Saint Barthélemy was named by Columbus for his brother. It was first settled by the French in 1648 (briefly taken over by the British in 1758) until in 1784 France traded it to Sweden, of all places, for trading rights with Gothenburg. The Swedes built Fort Gustavia, renamed the capital Gustavia, and stayed for 100 years.
Our taxi tour with our English mixed in with French speaking guide lasted one hour– it’s a small island. There are no crops grown here – everything must be flown or shipped in. So, needless to say, everything is really expensive!
Most of the cement-paved roads are very well maintained. We saw spectacular vistas – and homes. This house was the home of Rudolf Nureyev the dancer (you reach in through the heart to open the door).
The cemeteries (of which I believe there are only four) are prettily decorated with real and also artificial flowers.
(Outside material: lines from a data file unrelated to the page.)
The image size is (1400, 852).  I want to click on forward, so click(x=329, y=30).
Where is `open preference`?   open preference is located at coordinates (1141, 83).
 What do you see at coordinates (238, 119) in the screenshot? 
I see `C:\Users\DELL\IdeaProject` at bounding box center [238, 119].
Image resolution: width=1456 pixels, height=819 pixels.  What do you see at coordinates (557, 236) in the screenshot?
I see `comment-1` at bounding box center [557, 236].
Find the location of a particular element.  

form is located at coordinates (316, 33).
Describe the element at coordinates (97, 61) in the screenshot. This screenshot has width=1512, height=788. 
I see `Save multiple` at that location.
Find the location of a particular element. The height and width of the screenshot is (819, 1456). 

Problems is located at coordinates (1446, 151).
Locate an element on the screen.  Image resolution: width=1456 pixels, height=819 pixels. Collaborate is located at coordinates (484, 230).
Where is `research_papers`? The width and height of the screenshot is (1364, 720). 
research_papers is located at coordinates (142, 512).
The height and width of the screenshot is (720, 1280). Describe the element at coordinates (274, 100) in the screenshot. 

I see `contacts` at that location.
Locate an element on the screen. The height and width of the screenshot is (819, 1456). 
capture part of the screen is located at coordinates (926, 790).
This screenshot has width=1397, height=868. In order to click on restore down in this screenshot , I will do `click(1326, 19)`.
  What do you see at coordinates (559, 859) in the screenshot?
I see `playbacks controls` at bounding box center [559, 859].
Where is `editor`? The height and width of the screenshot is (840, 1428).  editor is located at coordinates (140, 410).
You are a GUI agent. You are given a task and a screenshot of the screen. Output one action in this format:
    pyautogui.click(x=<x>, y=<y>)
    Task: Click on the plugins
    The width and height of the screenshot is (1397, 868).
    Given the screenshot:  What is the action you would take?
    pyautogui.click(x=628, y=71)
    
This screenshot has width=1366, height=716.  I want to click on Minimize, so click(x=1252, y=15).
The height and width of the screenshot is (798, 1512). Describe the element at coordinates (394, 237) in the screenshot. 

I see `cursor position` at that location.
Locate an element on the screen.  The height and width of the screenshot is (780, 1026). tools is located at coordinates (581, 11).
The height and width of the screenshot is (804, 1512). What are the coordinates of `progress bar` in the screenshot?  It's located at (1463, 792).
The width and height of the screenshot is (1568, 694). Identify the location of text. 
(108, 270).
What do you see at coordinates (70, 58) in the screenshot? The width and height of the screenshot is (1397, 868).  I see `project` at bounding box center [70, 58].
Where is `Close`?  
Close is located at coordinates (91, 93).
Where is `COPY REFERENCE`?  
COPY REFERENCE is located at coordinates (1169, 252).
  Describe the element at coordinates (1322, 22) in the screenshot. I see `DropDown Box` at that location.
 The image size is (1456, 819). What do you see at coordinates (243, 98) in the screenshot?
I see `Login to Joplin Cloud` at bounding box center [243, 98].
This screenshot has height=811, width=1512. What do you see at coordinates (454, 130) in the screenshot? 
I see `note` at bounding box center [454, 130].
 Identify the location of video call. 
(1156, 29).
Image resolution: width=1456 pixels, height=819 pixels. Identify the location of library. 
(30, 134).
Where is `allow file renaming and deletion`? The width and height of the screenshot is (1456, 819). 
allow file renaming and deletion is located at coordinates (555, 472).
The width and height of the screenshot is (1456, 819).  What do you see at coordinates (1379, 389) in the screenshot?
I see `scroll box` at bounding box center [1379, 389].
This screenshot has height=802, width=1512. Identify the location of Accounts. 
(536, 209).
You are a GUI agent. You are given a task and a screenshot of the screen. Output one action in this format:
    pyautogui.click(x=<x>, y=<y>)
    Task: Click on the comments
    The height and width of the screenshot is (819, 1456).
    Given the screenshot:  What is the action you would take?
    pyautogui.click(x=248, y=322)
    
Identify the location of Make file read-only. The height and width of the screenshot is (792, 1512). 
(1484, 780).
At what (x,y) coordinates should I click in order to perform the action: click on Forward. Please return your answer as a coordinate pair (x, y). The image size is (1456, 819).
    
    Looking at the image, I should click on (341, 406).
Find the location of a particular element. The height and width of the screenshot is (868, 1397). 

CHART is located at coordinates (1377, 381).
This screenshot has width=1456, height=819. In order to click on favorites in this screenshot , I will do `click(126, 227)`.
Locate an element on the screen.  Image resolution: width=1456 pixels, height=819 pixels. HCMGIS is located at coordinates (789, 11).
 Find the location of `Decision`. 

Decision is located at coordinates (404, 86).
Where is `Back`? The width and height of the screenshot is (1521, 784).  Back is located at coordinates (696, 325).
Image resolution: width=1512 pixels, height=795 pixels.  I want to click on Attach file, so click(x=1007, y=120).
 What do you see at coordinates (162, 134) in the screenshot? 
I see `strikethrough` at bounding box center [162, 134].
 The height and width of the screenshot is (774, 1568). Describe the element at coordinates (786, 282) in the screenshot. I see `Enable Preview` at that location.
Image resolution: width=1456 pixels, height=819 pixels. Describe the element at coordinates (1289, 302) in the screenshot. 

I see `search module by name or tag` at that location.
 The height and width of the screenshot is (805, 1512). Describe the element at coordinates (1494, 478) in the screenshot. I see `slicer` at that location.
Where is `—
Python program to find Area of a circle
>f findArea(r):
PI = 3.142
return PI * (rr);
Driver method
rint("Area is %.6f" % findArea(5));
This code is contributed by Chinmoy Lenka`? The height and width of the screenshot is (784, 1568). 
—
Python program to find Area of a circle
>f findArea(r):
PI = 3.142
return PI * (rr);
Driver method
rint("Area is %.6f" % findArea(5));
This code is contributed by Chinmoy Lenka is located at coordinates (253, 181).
Unlike other Caribbean islands, 90% of the population here is of European descent.
This statue of an Arawak honors the island’s original inhabitants.
The stamp of Swedish ownership is still to be seen in the street names, which are all posted in both Swedish and French.
The oldest building in town is the Swedish Bell Tower, built in 1799. The bell has since been replaced by a clock.
It was truly right and fitting that out little Swedish Hästa would make an appearance in this formerly Swedish Colony!